About this exercise: Every line from the opening of the records to the line with "Given: Click the" should be restated exactly, with both ends included and the pictures left out.

Entries taken from a collection:
--------------------------------
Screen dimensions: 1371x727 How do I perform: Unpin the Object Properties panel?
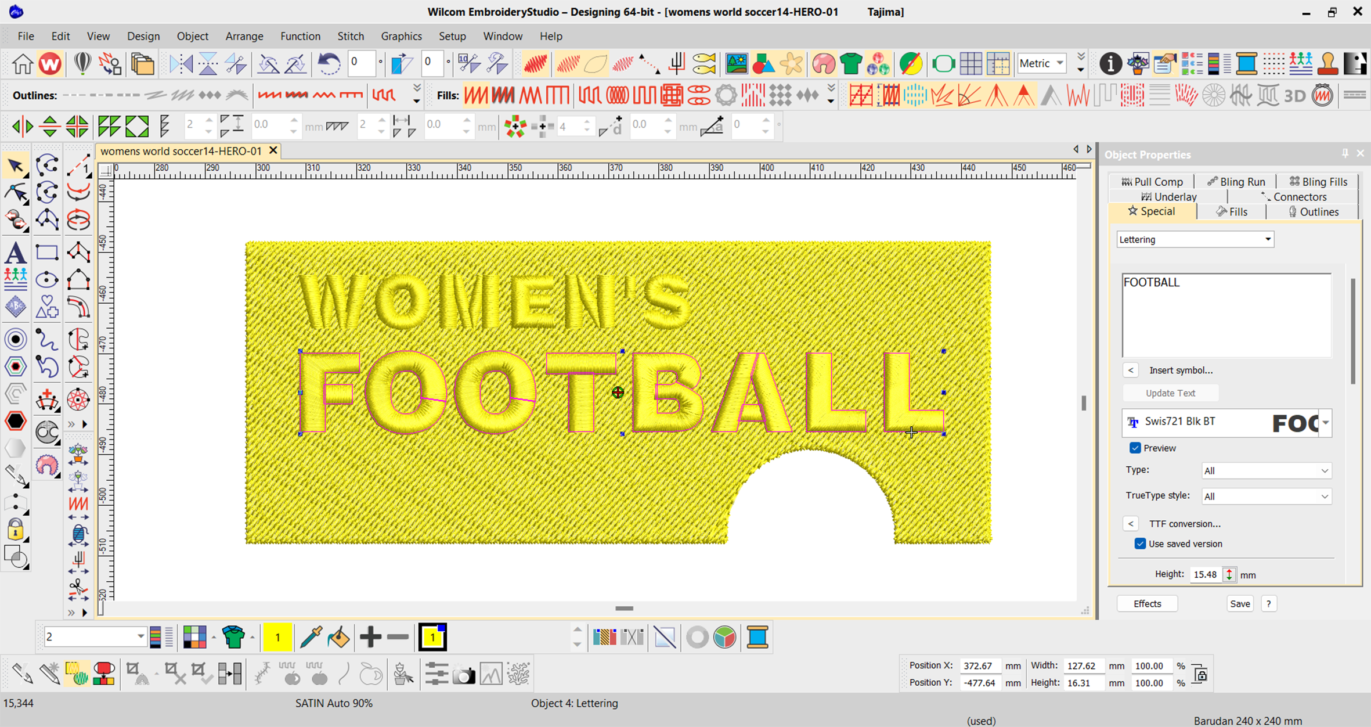click(x=1345, y=153)
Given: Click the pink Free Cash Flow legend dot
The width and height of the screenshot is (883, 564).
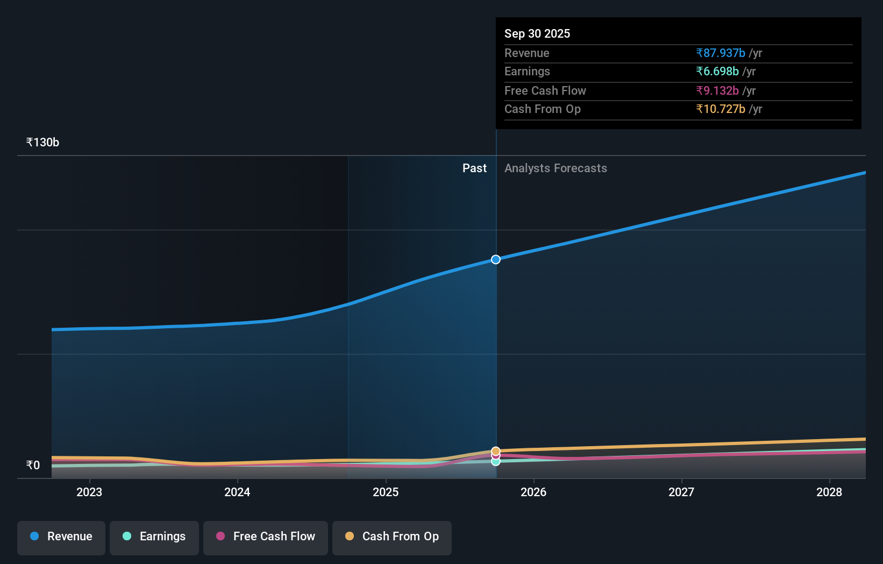Looking at the screenshot, I should click(220, 537).
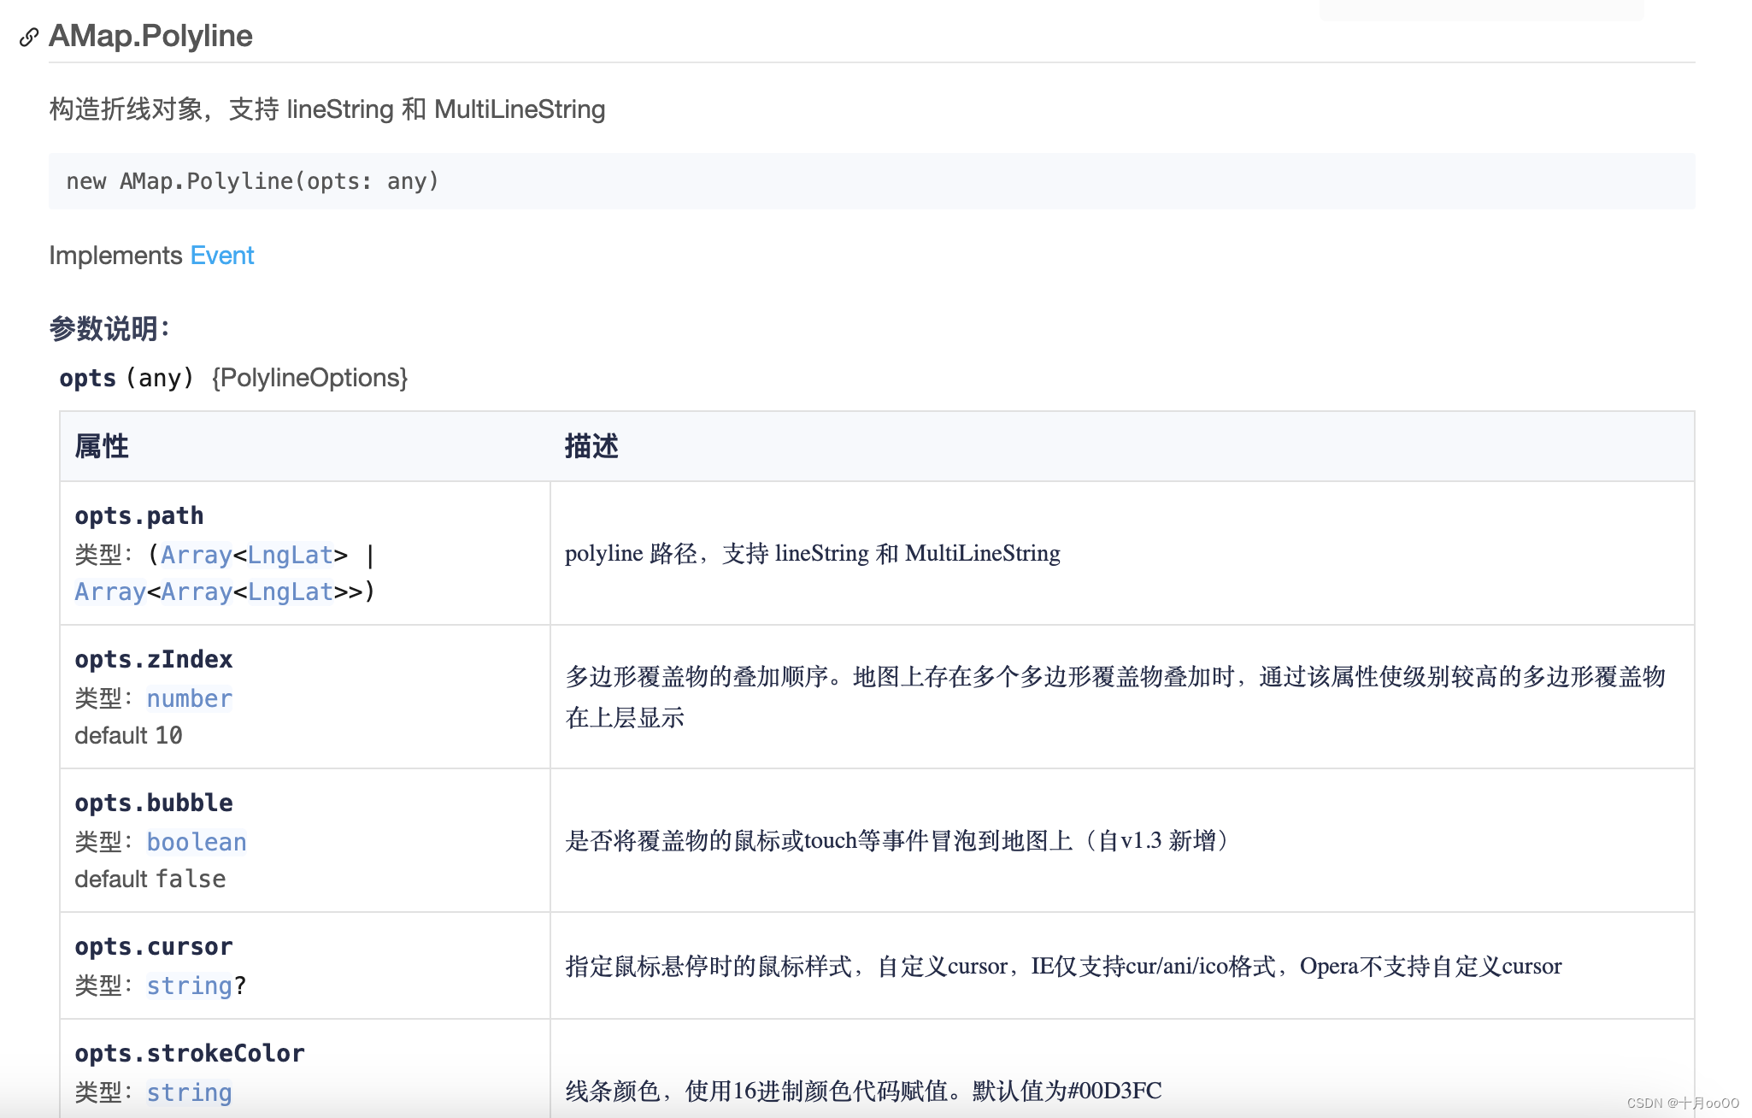Click the string type link under opts.cursor
This screenshot has height=1118, width=1752.
point(189,986)
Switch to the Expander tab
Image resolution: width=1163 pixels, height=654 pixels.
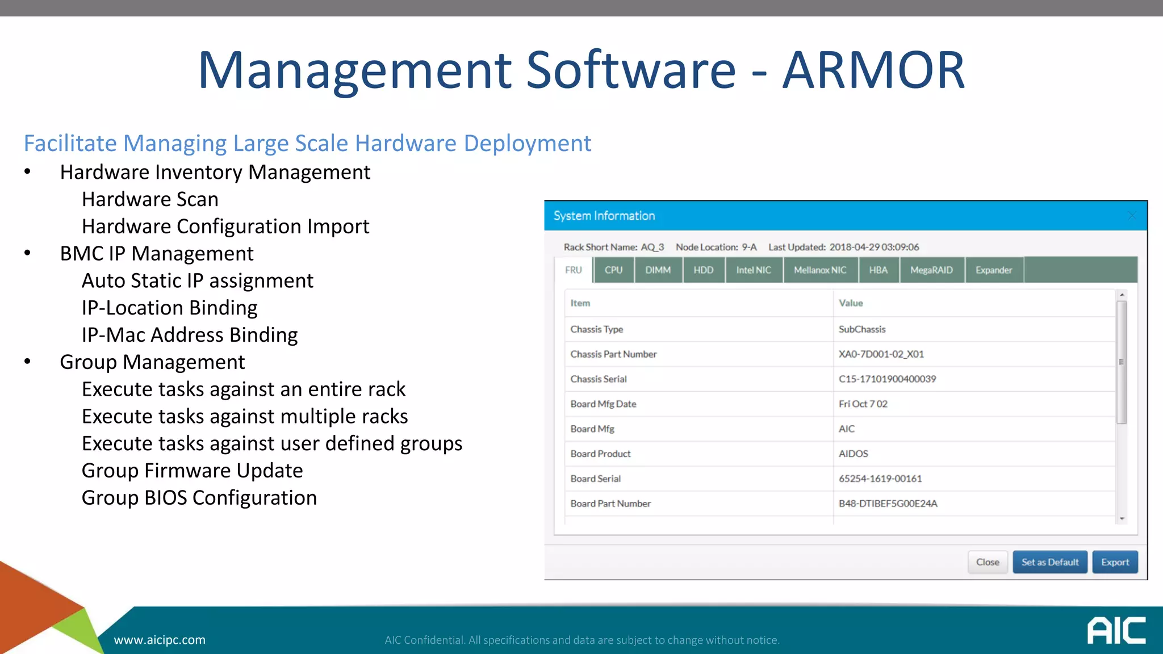tap(994, 270)
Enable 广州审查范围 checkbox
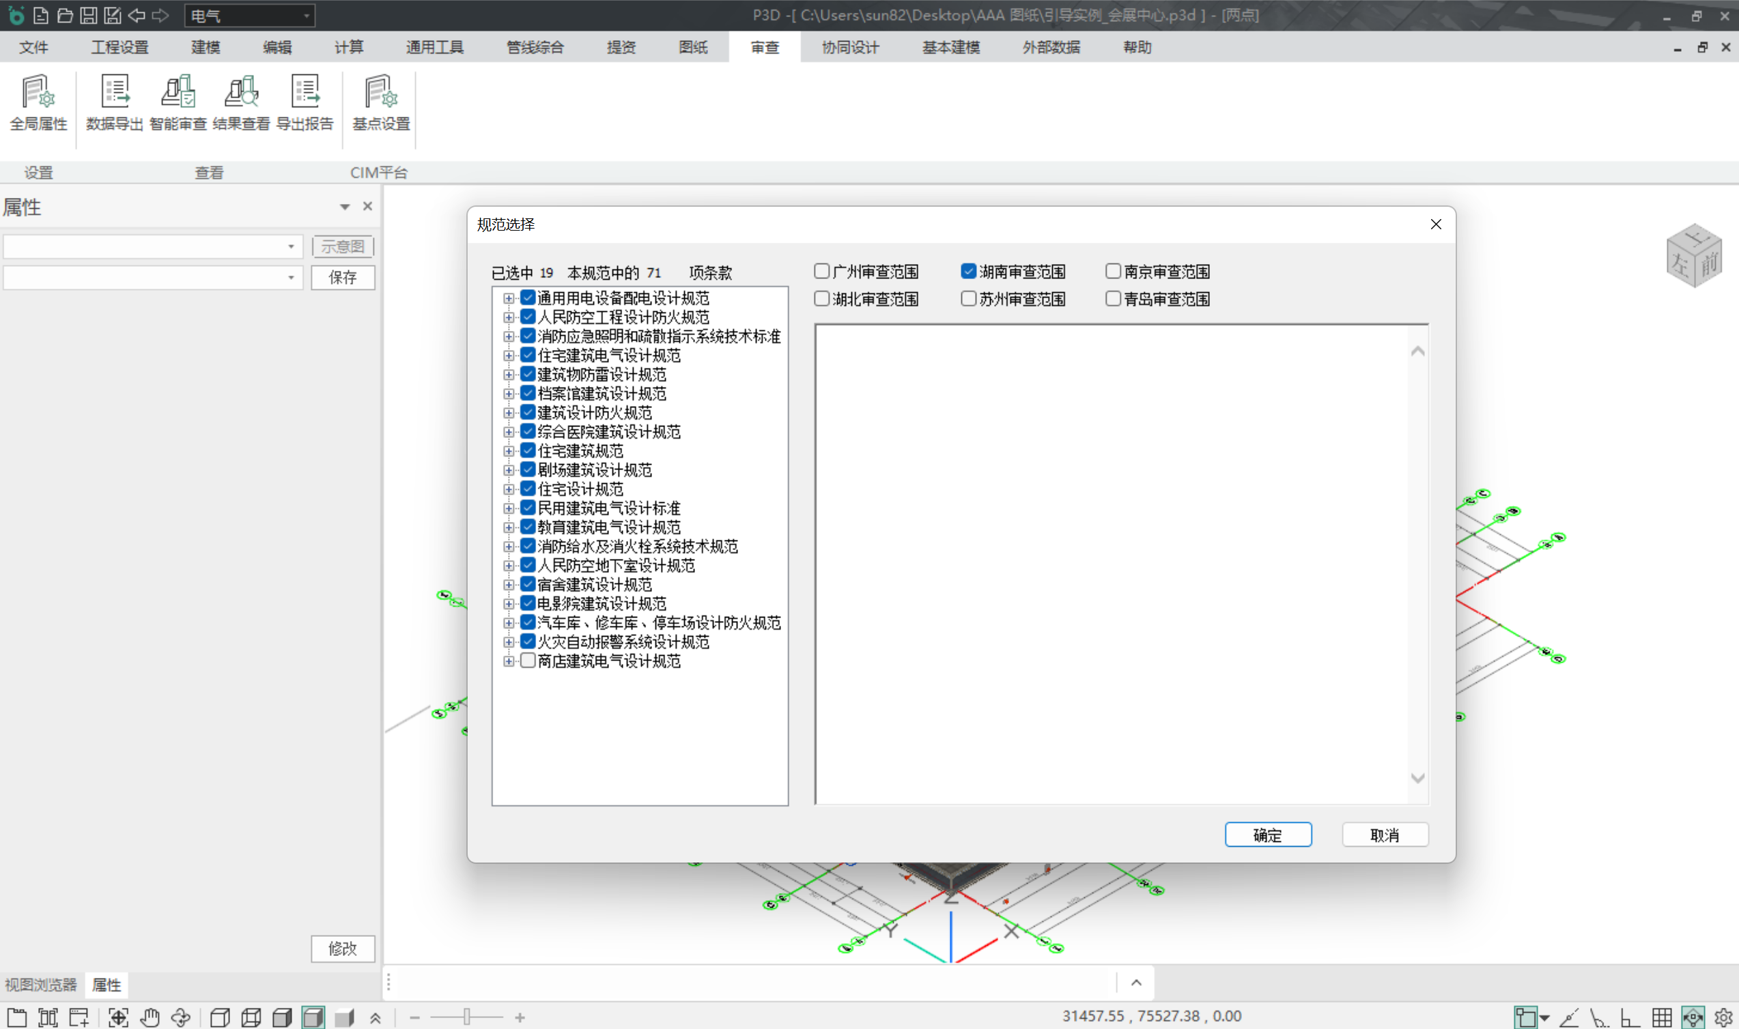 822,271
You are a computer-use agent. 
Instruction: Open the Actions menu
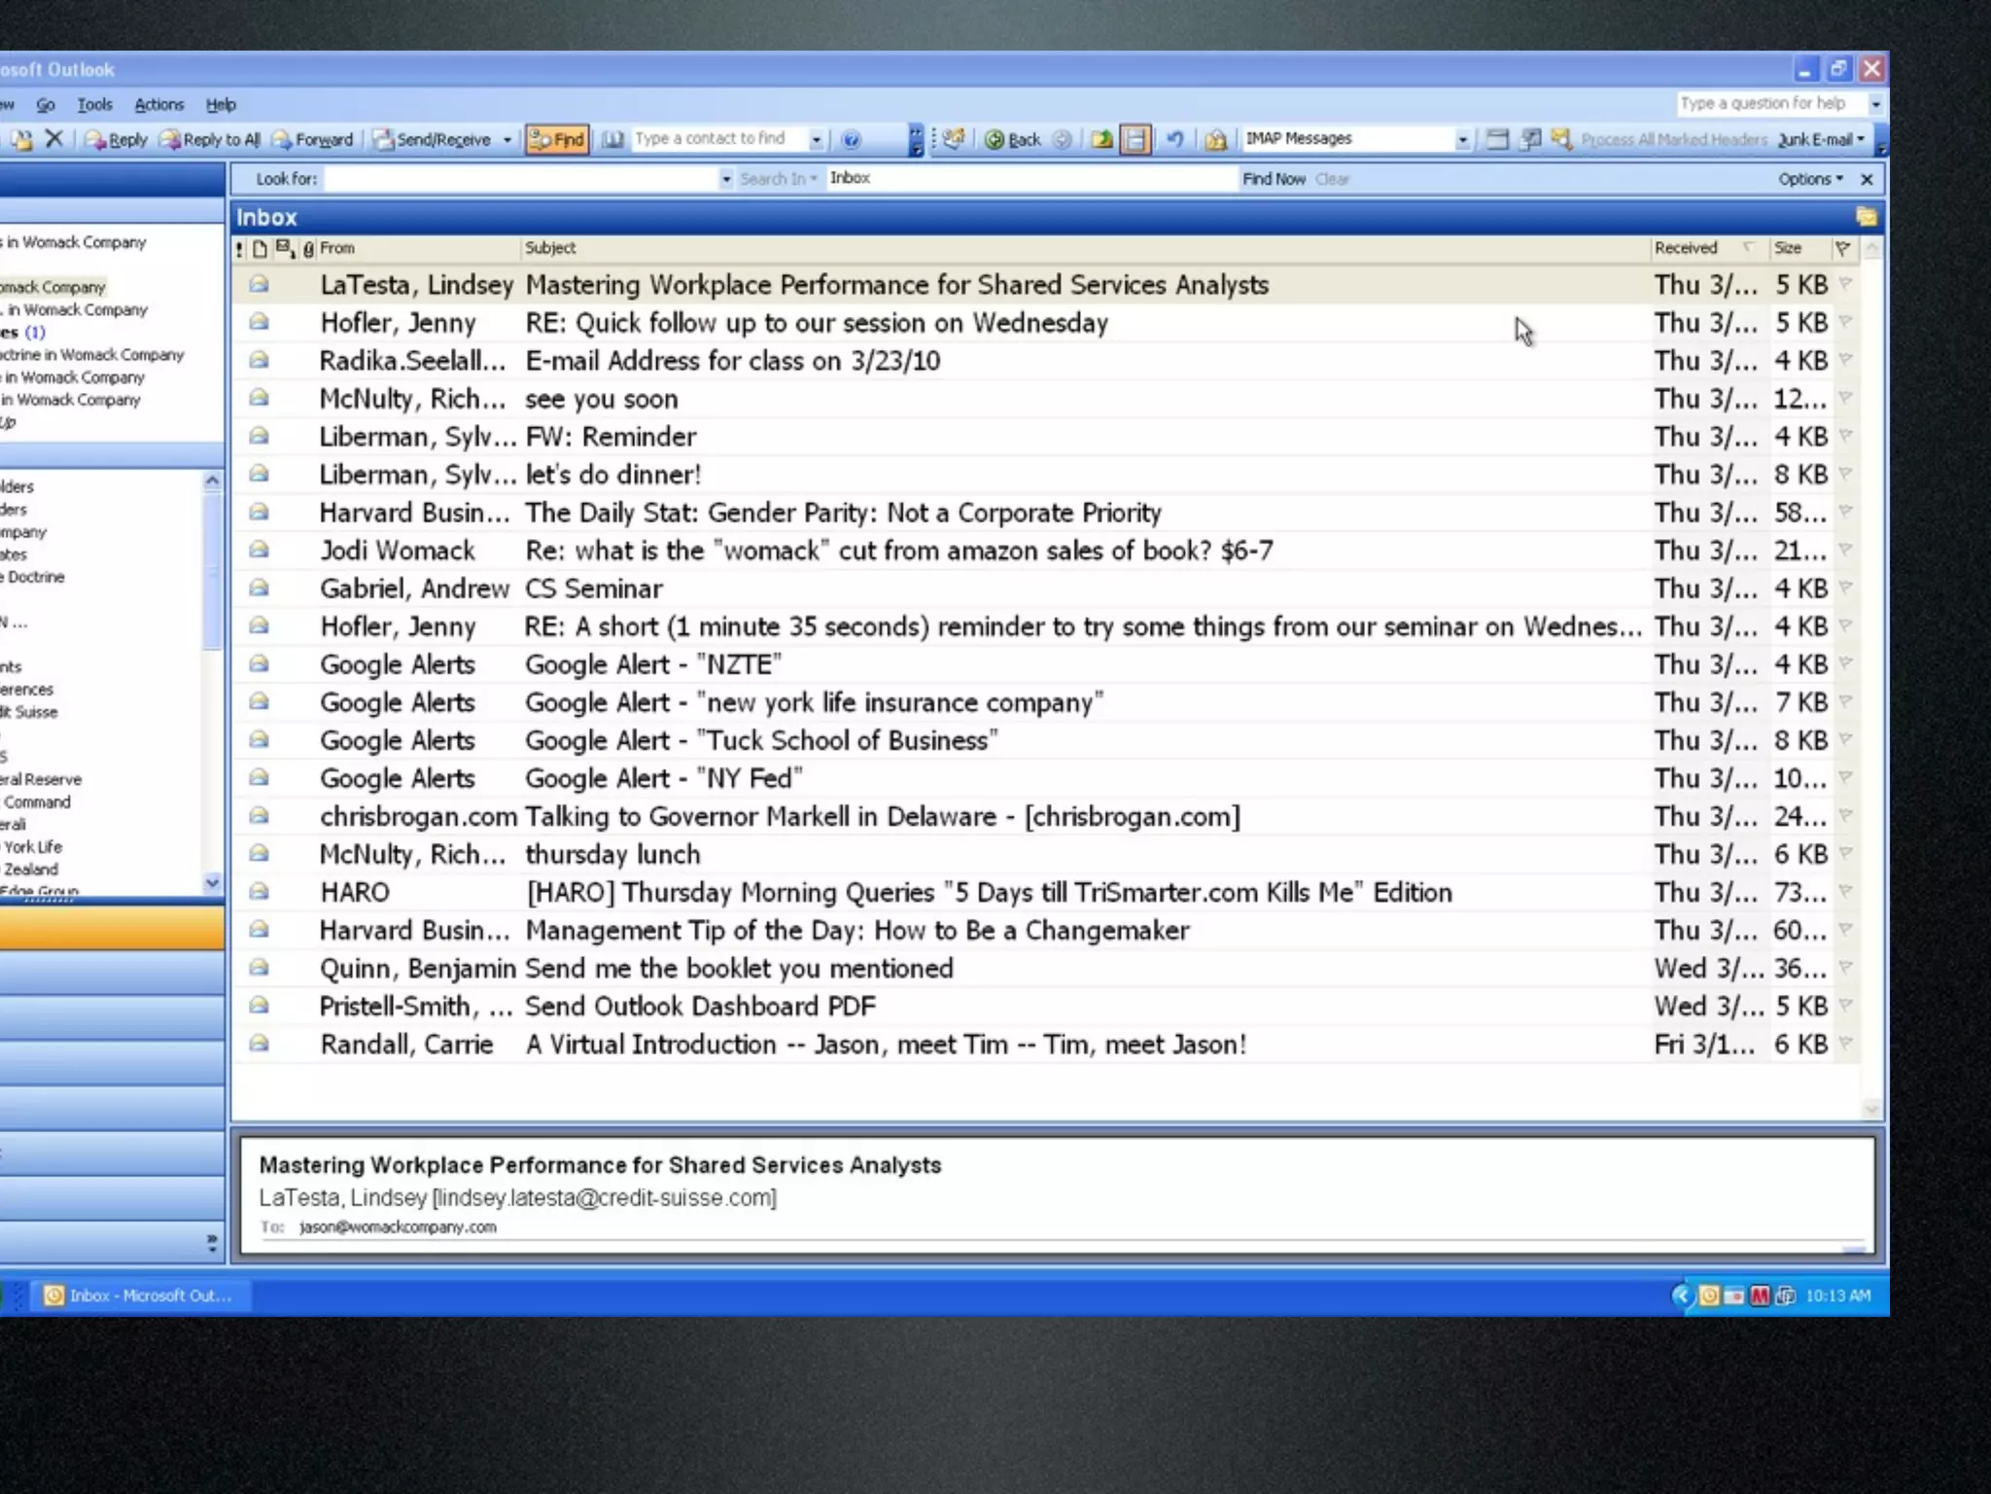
--------------------------------
Exercise result:
Screen dimensions: 1371x727 How do I perform: Unpin the Object Properties panel?
click(x=1345, y=153)
Given: Click the pink Free Cash Flow legend dot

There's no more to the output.